+++ RECORDS FOR THIS EXERCISE +++
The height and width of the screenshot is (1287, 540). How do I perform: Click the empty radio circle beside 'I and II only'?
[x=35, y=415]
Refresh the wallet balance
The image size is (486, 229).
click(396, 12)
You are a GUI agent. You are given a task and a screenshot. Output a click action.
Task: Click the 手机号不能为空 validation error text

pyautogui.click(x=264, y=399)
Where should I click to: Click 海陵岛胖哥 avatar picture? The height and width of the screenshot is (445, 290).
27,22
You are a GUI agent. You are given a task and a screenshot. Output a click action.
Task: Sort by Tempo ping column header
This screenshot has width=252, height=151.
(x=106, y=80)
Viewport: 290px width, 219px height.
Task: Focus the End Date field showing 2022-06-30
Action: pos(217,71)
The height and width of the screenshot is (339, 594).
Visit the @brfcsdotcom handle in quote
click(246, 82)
+++
+++ RECORDS FOR THIS EXERCISE +++
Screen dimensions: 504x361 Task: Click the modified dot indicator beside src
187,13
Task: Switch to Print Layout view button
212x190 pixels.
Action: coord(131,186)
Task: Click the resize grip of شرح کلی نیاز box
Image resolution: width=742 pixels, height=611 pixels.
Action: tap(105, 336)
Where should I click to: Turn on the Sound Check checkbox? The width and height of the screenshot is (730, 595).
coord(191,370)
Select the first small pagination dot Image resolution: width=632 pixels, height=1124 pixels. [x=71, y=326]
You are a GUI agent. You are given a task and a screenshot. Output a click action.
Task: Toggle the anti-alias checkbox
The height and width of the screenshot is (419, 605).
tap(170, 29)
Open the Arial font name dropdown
+++
+++ RECORDS FOR THIS EXERCISE +++
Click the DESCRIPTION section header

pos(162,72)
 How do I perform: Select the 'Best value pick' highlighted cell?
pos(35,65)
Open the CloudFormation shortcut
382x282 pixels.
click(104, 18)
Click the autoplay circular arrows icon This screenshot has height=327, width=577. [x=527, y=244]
+++
• AIM OF THE EXERCISE: Your reply is to repeat, unchanged, the lines above running from the one with "How do I perform: Select" up to and including the one with "Click the autoplay".

• ANSWER FOR THE TASK:
 How do I perform: Select the 'Best value pick' highlighted cell?
pos(35,65)
Open the CloudFormation shortcut
382x282 pixels.
click(104, 18)
Click the autoplay circular arrows icon This screenshot has height=327, width=577. [x=527, y=244]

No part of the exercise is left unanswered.